Nestes anos de interação com o meio musical, Guilherme fez muitas descobertas, e uma delas, em especial, foi o seu dom também para as composições.

– Meu estilo preferido é o sertanejo, com o qual creio que meu timbre se encaixa melhor, e também o estilo musical no qual me descobri compositor. Geralmente me apresento em formaturas, casamentos, festas e em eventos particulares, e como o ritmo sertanejo alcançou uma grande popularidade em nosso país, é fácil de se encaixar um bom repertório de acordo com a casualidade. Em todos esses anos, a música me marcou em diferentes momentos da vida, mas creio que dentre todos, a primeira apresentação em um festival me marcou mais. Já havia me apresentado em várias oportunidades para o público, mas cantar e saber que sua interpretação estará sob a análise de jurados atuantes no meio musical traz uma responsabilidade e crescimento ainda maior. Você ensaia mais, prepara mais, e isso traz também um amadurecimento – conta.

 

Meio digital

Atualmente, Guilherme segue como cantor solo, tem alguns parceiros, mas não conta com uma banda fixa. “Ainda somos eu e o meu violão. Minhas apresentações são de um formato acústico e procuro sempre agradar a parte mais importante do show, que é o público. No momento em que estamos vivendo, de apresentações via transmissão ao vivo em redes sociais, é importante montar o repertório baseado em respostas a posts feitos previamente, pois creio que isso acaba criando uma identidade entre público e cantor”, frisa o músico.

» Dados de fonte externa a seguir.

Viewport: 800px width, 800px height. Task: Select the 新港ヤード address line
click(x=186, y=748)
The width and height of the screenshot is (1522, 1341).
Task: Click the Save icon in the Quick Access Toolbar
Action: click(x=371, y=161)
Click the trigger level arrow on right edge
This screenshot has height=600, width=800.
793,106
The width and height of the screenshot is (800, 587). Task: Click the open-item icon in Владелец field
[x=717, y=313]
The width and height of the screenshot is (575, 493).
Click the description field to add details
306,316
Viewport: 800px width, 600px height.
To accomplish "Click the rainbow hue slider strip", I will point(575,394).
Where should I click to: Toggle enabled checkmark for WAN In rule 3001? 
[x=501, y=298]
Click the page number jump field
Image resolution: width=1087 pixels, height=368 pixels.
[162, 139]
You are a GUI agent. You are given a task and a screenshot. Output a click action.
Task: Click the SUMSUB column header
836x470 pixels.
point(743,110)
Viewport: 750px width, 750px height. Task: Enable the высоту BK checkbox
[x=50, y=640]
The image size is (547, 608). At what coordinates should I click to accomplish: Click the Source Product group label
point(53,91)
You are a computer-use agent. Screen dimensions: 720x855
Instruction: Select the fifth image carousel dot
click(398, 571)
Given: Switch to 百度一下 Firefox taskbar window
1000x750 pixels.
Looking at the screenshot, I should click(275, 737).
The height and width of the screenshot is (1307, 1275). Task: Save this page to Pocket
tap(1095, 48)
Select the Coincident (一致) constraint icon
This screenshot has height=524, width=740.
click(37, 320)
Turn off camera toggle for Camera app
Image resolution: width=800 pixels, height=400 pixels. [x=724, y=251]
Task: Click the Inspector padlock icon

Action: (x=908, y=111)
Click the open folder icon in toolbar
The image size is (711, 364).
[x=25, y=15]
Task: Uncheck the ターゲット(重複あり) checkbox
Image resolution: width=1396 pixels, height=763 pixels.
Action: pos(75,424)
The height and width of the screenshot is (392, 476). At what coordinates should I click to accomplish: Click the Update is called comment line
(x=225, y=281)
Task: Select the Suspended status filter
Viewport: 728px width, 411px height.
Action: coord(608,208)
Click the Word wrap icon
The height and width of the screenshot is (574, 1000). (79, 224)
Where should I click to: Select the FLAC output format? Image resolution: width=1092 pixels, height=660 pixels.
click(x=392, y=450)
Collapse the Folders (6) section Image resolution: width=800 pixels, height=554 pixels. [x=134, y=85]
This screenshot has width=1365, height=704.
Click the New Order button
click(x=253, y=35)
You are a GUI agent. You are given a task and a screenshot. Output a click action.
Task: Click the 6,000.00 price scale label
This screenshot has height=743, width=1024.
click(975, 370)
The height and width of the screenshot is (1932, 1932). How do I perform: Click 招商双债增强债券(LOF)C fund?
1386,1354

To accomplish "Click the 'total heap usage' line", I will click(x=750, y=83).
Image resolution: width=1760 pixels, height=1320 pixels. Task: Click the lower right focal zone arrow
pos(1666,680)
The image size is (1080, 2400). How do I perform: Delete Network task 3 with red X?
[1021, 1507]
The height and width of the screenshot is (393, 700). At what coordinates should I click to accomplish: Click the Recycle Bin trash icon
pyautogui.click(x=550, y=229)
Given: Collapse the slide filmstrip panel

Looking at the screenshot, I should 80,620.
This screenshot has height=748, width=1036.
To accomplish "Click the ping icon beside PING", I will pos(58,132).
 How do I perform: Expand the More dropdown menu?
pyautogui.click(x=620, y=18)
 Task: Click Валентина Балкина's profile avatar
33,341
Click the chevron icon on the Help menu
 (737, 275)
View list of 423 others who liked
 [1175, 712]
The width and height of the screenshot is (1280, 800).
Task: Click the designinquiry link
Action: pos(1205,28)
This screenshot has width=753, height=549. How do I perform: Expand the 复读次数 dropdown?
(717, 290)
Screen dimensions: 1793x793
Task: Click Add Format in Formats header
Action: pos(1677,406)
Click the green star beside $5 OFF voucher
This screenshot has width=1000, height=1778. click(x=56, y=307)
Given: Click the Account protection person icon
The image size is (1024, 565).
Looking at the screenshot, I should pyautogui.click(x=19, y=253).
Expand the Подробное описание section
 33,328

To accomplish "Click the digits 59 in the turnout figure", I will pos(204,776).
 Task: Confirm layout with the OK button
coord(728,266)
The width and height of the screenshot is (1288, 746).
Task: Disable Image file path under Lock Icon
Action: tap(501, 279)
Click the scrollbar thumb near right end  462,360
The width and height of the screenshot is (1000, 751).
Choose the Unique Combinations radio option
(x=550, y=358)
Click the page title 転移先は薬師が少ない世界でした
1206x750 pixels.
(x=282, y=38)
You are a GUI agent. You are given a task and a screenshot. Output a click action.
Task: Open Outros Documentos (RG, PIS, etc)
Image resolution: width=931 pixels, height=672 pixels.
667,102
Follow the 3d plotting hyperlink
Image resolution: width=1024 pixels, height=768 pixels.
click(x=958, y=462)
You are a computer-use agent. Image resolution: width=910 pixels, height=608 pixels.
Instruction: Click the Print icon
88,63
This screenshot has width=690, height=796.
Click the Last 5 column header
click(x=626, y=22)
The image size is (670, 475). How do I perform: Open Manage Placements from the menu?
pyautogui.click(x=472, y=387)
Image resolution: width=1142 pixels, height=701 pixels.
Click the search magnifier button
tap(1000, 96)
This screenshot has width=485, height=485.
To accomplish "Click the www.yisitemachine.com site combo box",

Ainda sobre o meio digital, Guilherme diz que acredita que isso aproximou e facilitou muito a produção e o lançamento de músicas. “Sempre sonhei em ter uma composição minha produzida, e em 2019, graças à parceria firmada com o produtor Franchesco Piovesan, realizei esse sonho com a publicação da música ‘Morena’. Foi um momento inesquecível, onde um projeto em que eu imaginava ser inalcançável saiu do papel e ganhou vida. Em 2020, foi a vez de lançarmos a música ‘E aí, fake?!’, com a pegada do arrocha. Nesse ano de 2021, nos desafiamos a lançar outras composições, com um projeto um pouco mais despojado, com um clipe também. Ambas músicas estão disponíveis no Spotfy, Youtube e demais plataformas digitais”, destaca.

Seja no lançamento de uma música autoral ou até mesmo se preparando para uma live (que não deixa de ser o show da atualidade), Guilherme diz que vai se desenvolvendo musicalmente e isso serve de “combustível” para novas criações.

 

Família e projetos

Descrevendo-se como uma pessoa que valoriza muito a família e grato a Deus a cada oportunidade, Guilherme diz que sem esse apoio tudo teria sido mais difícil na busca dos seus sonhos. “A família é a base de tudo, foi o meu primeiro público, os primeiros incentivadores. Se não fossem meus pais, talvez eu não descobrisse minha vocação musical, talvez nunca soubesse da minha aptidão em compor músicas e melodias”, afirma. 

Já quanto ao seu futuro, o jovem músico diz ter alguns projetos sendo trabalhados. “O primeiro é o de fazer mais shows acústicos em bares e pubs, assim que essa pandemia passar. Quero dar sequência na produção, gravação e publicação de novas músicas autorais. Também quero focar em criar novas composições e buscar parcerias com grandes estúdios e produtoras para a venda e distribuição das mesmas. Eu creio na música como expressão plena de sentimentos. E para aqueles que também têm sonhos, digo que talvez o primeiro projeto não seja o sucesso que você almeja, assim como o meu também não foi, e ainda não chegou ao ponto em que quero, mas a felicidade está no caminho, e não na chegada”, finaliza.